The units of $\mbox{Cov}(Y_1, Y_2)$ are the products of the two units. Which means that this is not an absolute measure of the correlations between two varaibles; for example if one of the variables has a large variance it will mean a larger covariance even if the correlation is weak. We can get something that is unitless by dividing this by the square root of the product of variances. The *coefficient of correlation* is iven by

$$ \rho = \frac{\mbox{Cov}(Y_1, Y_2)}{\sqrt{ V(Y_1) V(Y_2) }}  $$

### Algebra

Some algebra of the expected values gives:

$$ \mbox{Cov}(Y_1, Y_2) = E( Y_1 Y_2) - E(Y_1) E(Y_2) $$

and so one way to think about covariance is that it is measuring how far the expected value of the product varies from what it would be if the variables were not correlated.


### Example

Be careful no correlation does not imply indepdence. Consider the joint density:

$$ f(x_1, x_2) = \left\{ \begin{matrix} C & -1 < x_1 < 0; \qquad 0 < x_2 < 1 + x_1 \\ C & 0 < x_1 < 1; \qquad 0 < x_2 < 1-x_1 \\ 0 & \mbox{otherwise} \end{matrix} \right. $$

Show that $\mbox{Cov}(Y_1, Y_2) = 0$ but that $Y_1$ and $Y_2$ are dependent. 
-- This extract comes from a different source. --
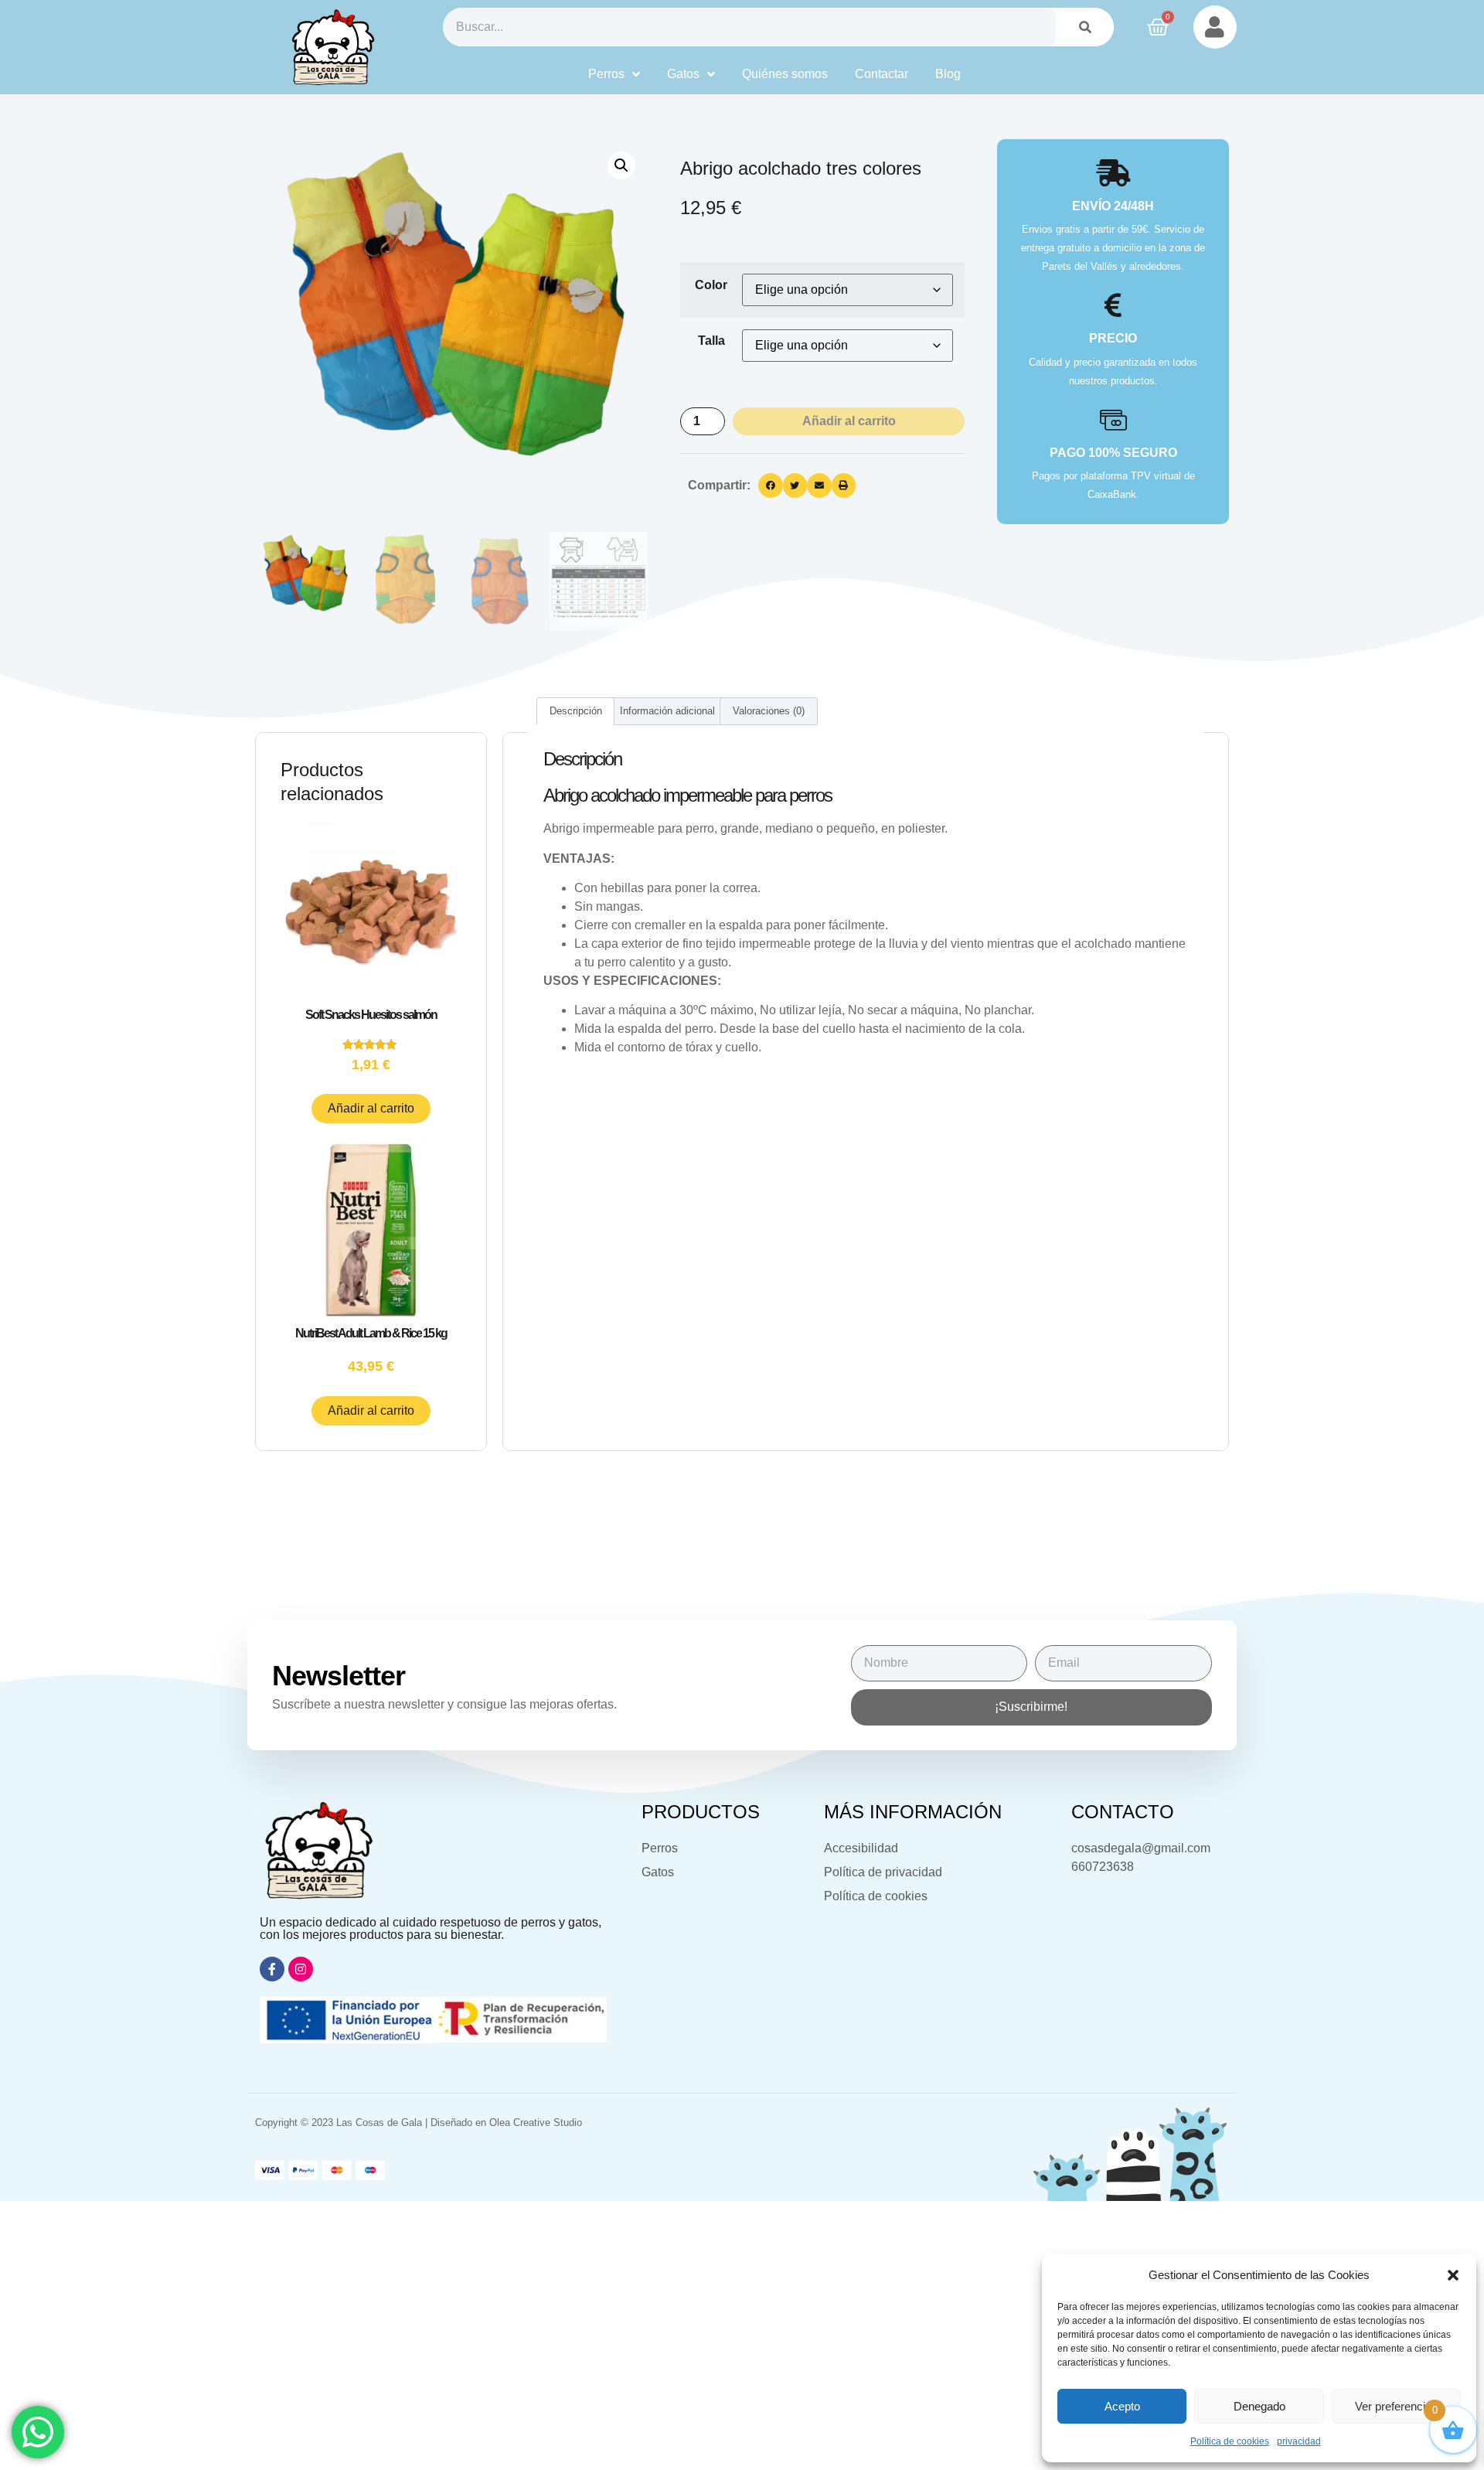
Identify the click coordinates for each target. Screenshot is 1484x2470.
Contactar (881, 73)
### Linear Combinations of Independent Random Variables

Suppose that $Y_1, \dots, Y_n$ are independent random variables with $E(Y_i) = \mu_i$ and $V(Y_i) = \sigma_i$. Let $U = \sum a_i Y_i $ and $V = \sum b_i Y_i$ for some coefficients $a_i$ and $b_i$. What can you say about 

- $ E(U)$ and $E(V)$?
- $ V(U)$ and $V(V)$?
- $\mbox{Cov}(U, V)$?

- when will $U$ and $V$ have no correlation?
- when will $U$ and $V$ be independent?
- when will $U$ and $V$ have no correlation but be dependent?

## Random Sampling

This then brings us back to our sampling question. We can think of a random sample from a distribution, $Y_1, Y_2, \dots, Y_n$ as a multivariate distribution of independent identically distributed random variables. 

If the $Y_i$ are discrete with distribution $P(Y = x) = p(x)$ then:

$$ P(Y_1 = x_1, Y_2 = x_2, \dots, Y_n = x_n) = p(x_1) p(x_2) \dots p(x_n) $$ 

If the $Y_i$ are continuous with PDF $f(x)$ then:

$$ f(x_1, x_2, \dots, x_n) = f(x_1) f(x_2) \dots f(x_n)$$